Liberal icon and Supreme Court Justice Earl Warren pushed for the internment of Japanese Americans during World War II while he was California’s attorney general.
President Woodrow Wilson ensured that the Armed Forces were not integrated. He also segregated civil-service agencies. Why, then, does Princeton University still cling to its Woodrow Wilson School of Public and International Affairs? To honor a progressive who did a great deal of harm to African-American causes?
In the current logic, Klan membership certainly should be a disqualifier of public commemoration. Why are there public buildings and roads still dedicated to the late Democratic senator Robert Byrd, former “exalted cyclops” of his local Klan affiliate, who reportedly never shook his disgusting lifelong habit of using the N-word? Why is Supreme Court Justice Hugo Black, once a Klansman, in the 20th century, still honored as a progressive hero?
.. Are the supposedly oppressed exempt from charges of oppression? Farm-labor icon Cesar Chavez once sent union thugs to the border to physically bar U.S. entry to undocumented Mexican immigrants, whom he derided as “wetbacks” in a fashion that would today surely earn Chavez ostracism by progressives as a xenophobe.
.. What is the ultimate purpose of progressives condemning the past?
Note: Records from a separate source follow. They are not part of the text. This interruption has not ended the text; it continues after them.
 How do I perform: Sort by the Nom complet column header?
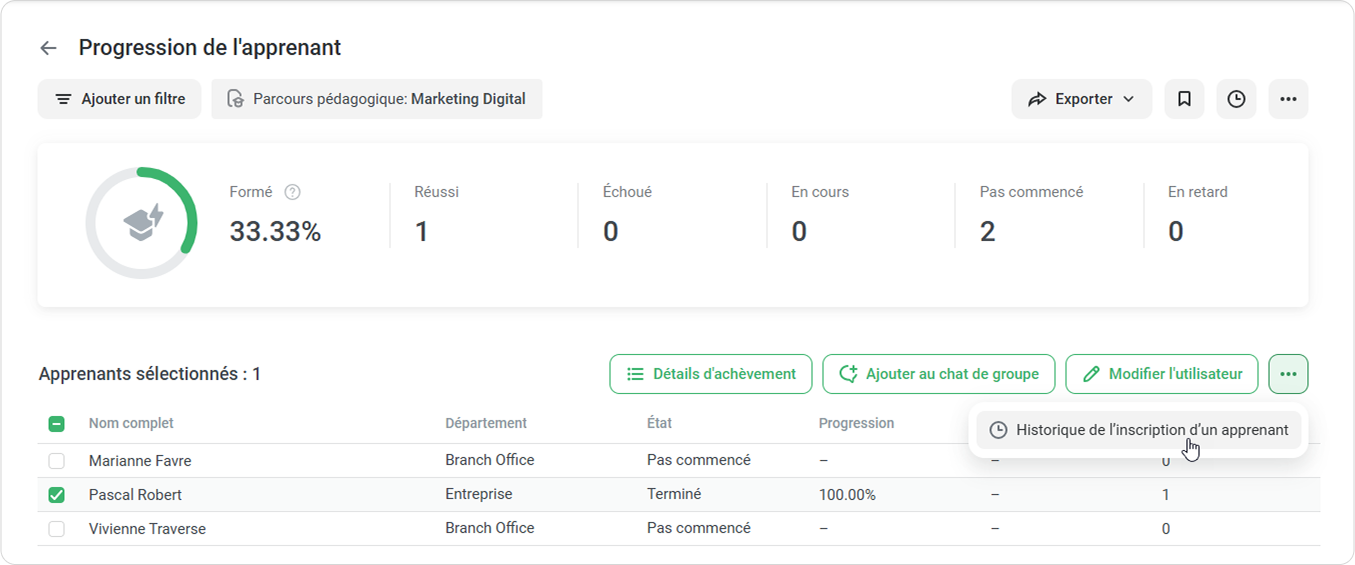click(x=131, y=423)
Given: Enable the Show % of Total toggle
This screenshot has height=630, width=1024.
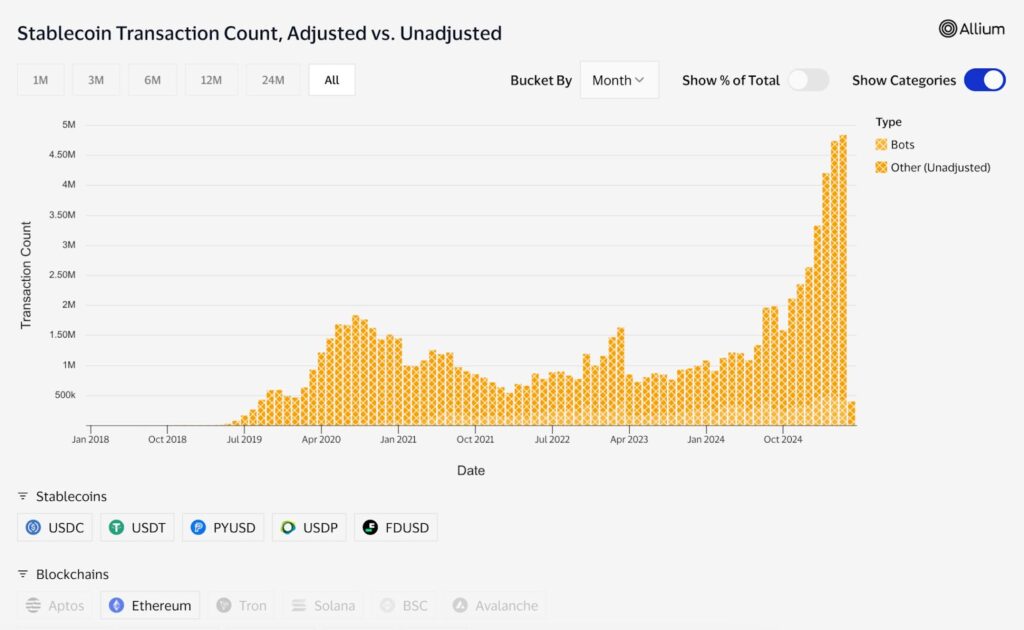Looking at the screenshot, I should (808, 79).
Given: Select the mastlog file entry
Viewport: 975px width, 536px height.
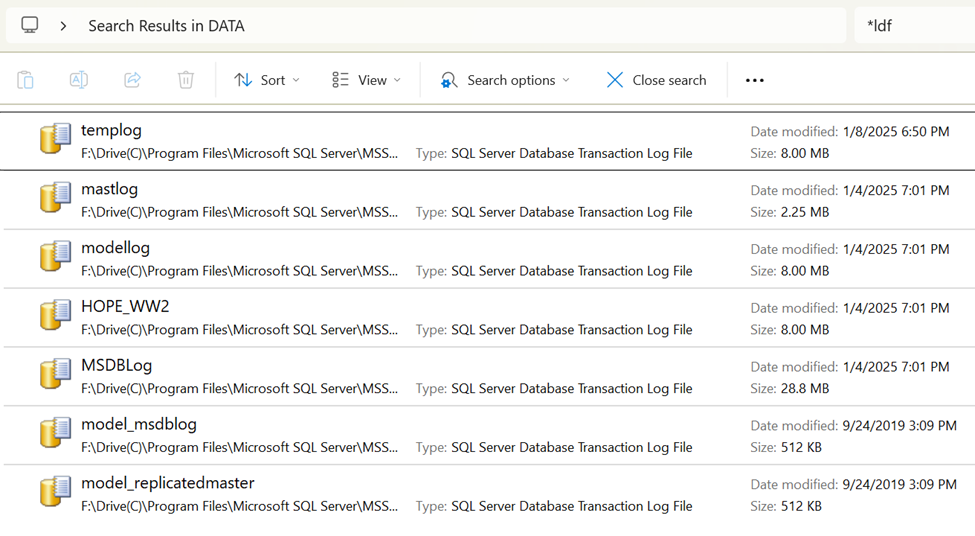Looking at the screenshot, I should pos(110,189).
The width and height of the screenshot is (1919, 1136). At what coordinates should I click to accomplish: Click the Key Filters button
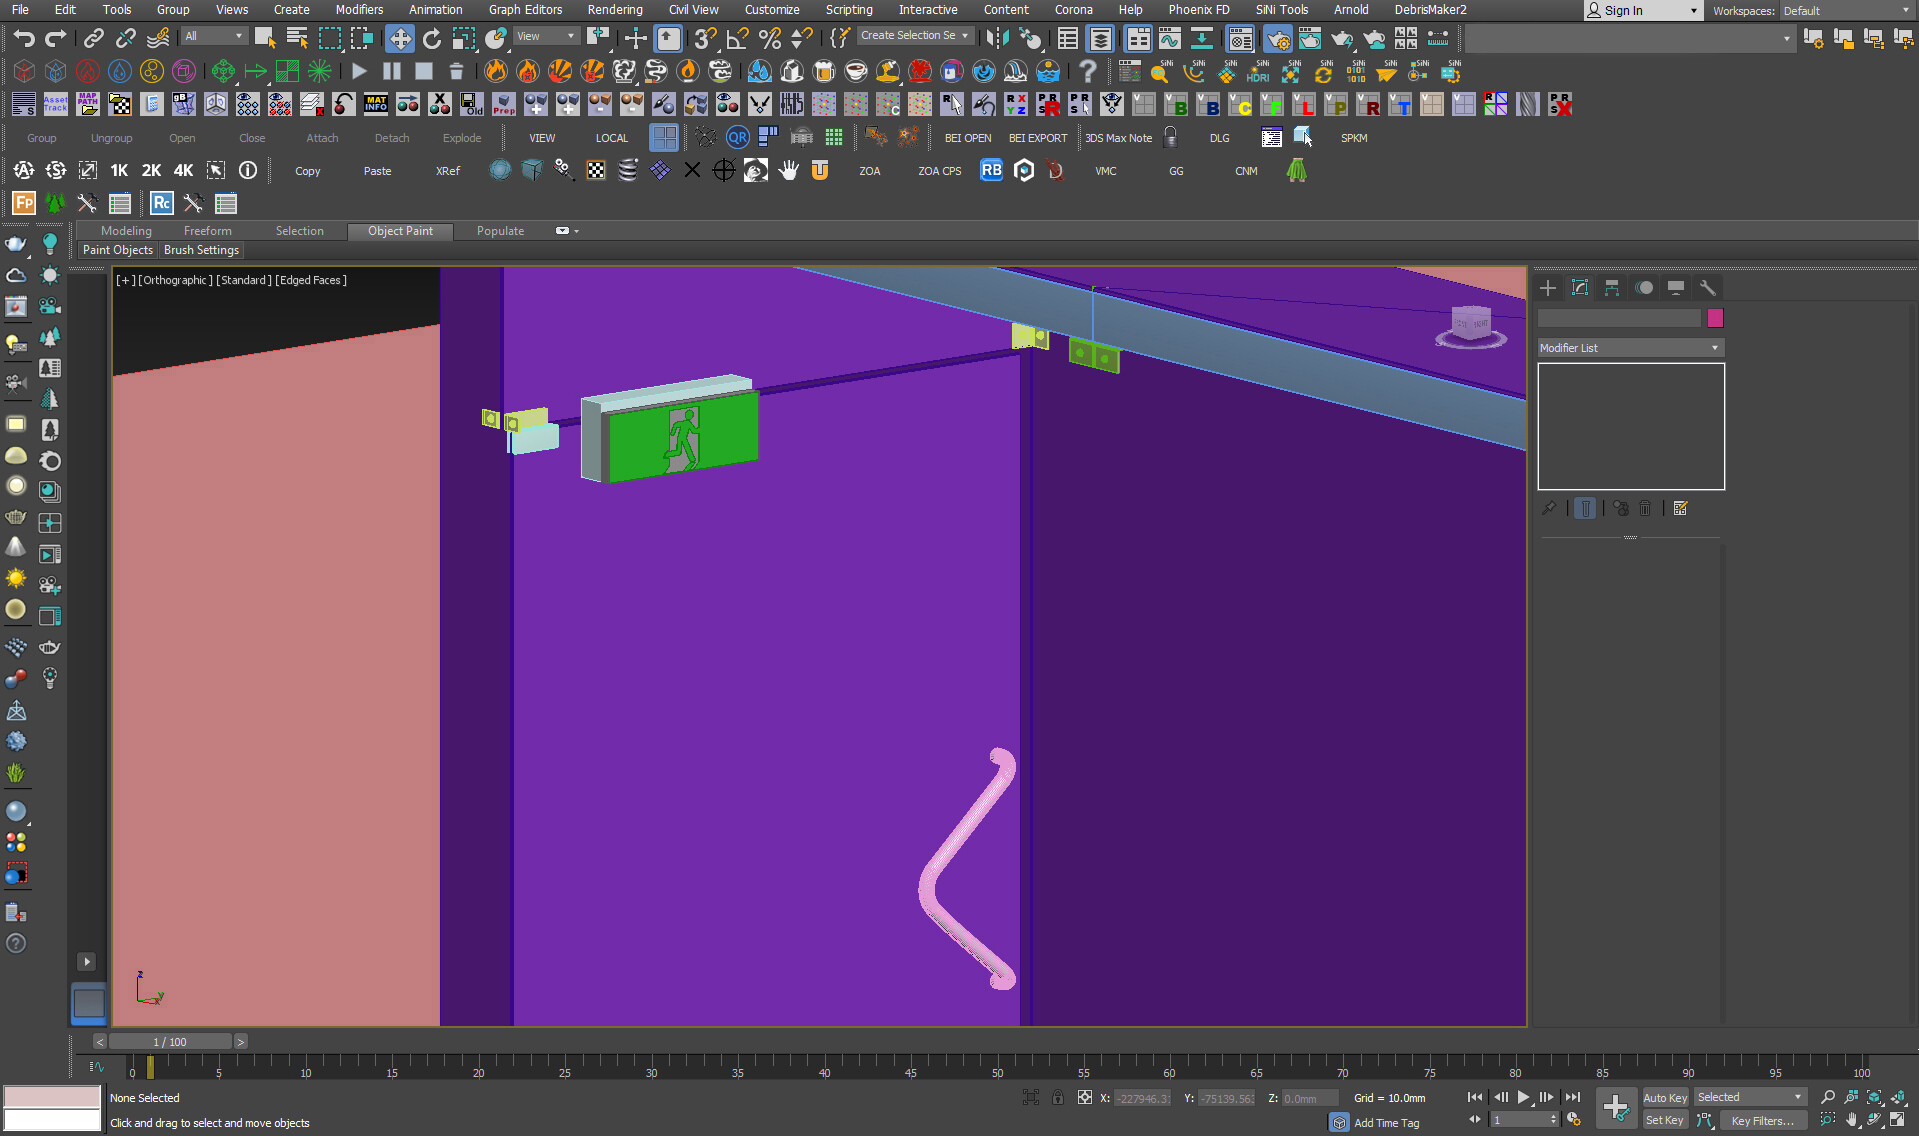[x=1761, y=1120]
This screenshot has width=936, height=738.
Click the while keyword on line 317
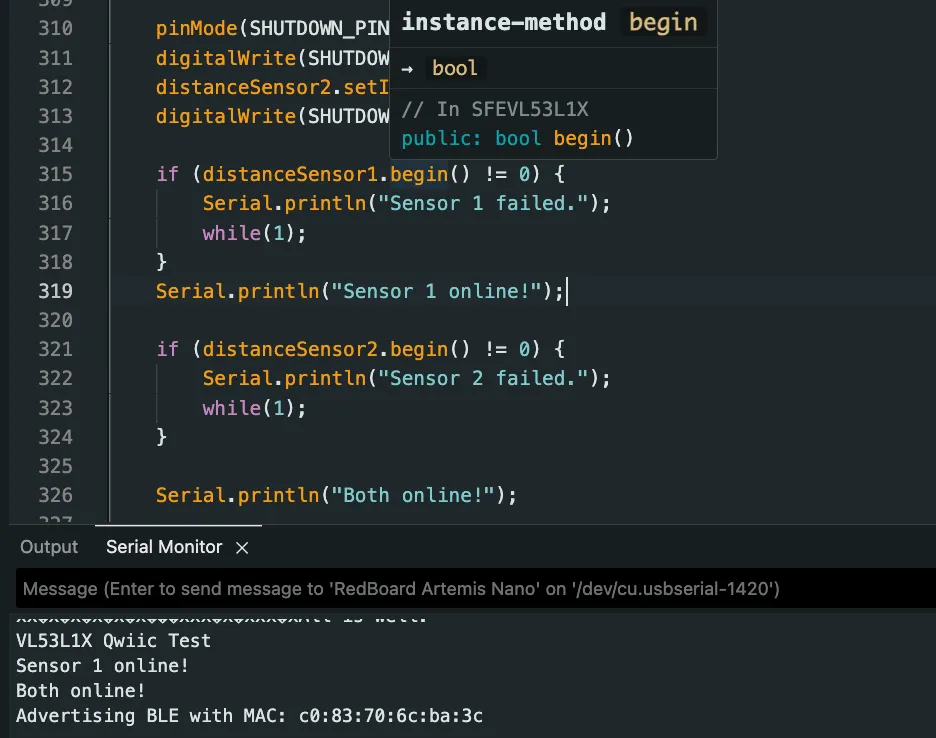[231, 233]
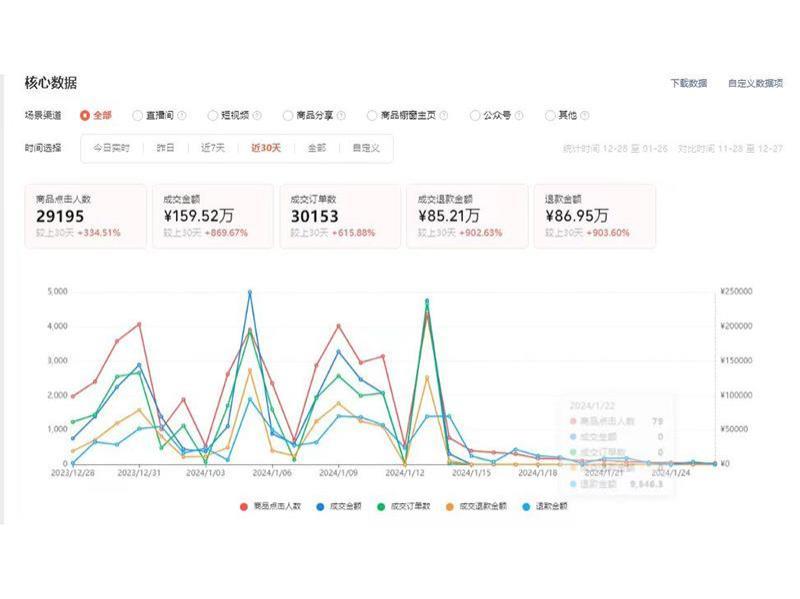The width and height of the screenshot is (800, 599).
Task: Select the 直播间 radio option
Action: [139, 116]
Does toppling the statue of a Confederate general — without a referendum or a majority vote of an elected council — improve racial relations? Does renaming a bridge or building reduce unemployment in the inner city?
.. Does selectively warring against the illiberal past make us feel better about doing something symbolic when we cannot do something substantive? Or is it a sign of raw power and ego when activists force authorities to cave to their threats and remove images and names in the dead of night? Does damning the dead send a flashy signal of our superior virtue?